--- Passage to read ---
Find Future and Present Values from Scheduled Cash Flows in Excel

Here's how to set up Future- and Present-Value formulas that allow compounding by using an interest rate and referencing cash flows and their dates.

9803

Here's how to set up Future- and Present-Value formulas that allow compounding by using an interest rate and referencing cash flows and their dates.“I would like a Future Value command similar to the XIRR and XNPV functions, which allow compounding by using an interest rate and referencing cash flows and their dates. Any suggestions?” — Jim C.

Those two worksheet functions were introduced in Excel 2007. They perform their calculations on a schedule of cash flows that aren’t necessarily periodic.

Unlike the XNPV function, the XIRR function isn’t merely calculated. Instead, the function uses an iterative program to discover its results. So we can’t do much with that function.

But we can work with the XNPV. To do so, let’s use the example used in the Excel help file, shown in the figure below.

The first two columns are from the help file. Here’s the XNPV function as it’s used in the cell shown:

B7:  =XNPV(0.09,Values,Dates)

Here Values refers to the range A2:A6, and Dates refers to B2:B6. And the annual interest rate is 9%.

Cell B8 contains a formula that calculates the same result using Excel 2003 features. I used a similar version to calculate the Future Value shown in cell D8.

An Excel table that illustrates the use of future values, present values, and other financial functions.

To get these results we first need to find the daily interest rate. This is the rate that yields the annual rate when it’s compounded for 365 days. That is:

1 + Annual Rate = (1 + Daily Rate)^365

Therefore, to find the daily rate we take the 365th root of both sides of the equation to obtain this formula:

1+ Daily Rate = (1 + Annual Rate)^(1/365)

Now let’s see how we can use this information to calculate the present value for the one cash flow number in cell A6:

C6:  =$A6/(1.09^(1/365))^($B6-$B$2)

--- Supplied material ---
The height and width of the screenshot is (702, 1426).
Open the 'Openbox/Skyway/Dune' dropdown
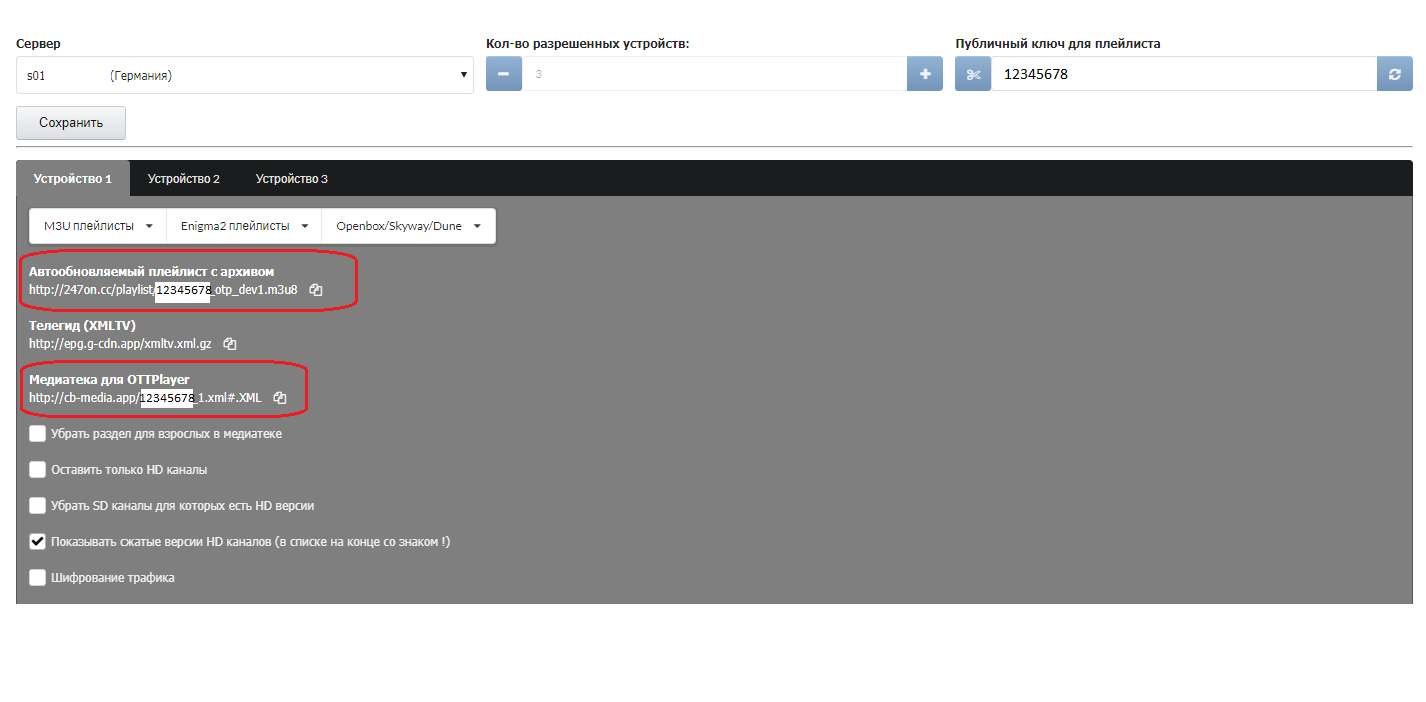(408, 226)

--- Work instruction A ---
Answer these about the article on future and present values in Excel:
(i) In which version of Excel were the XIRR and XNPV functions introduced?
(ii) What annual interest rate is used in the example?
(iii) Which range does Dates refer to?
--- Work instruction B ---
Duplicate the part of the article on future and present values in Excel that begins at the words "But we can work" and stops after "rate is 9%.".
The data are not needed for any of this.

--- Answer box A ---
(i) Excel 2007
(ii) 9%
(iii) B2:B6

--- Answer box B ---
But we can work with the XNPV. To do so, let’s use the example used in the Excel help file, shown in the figure below.

The first two columns are from the help file. Here’s the XNPV function as it’s used in the cell shown:

B7:  =XNPV(0.09,Values,Dates)

Here Values refers to the range A2:A6, and Dates refers to B2:B6. And the annual interest rate is 9%.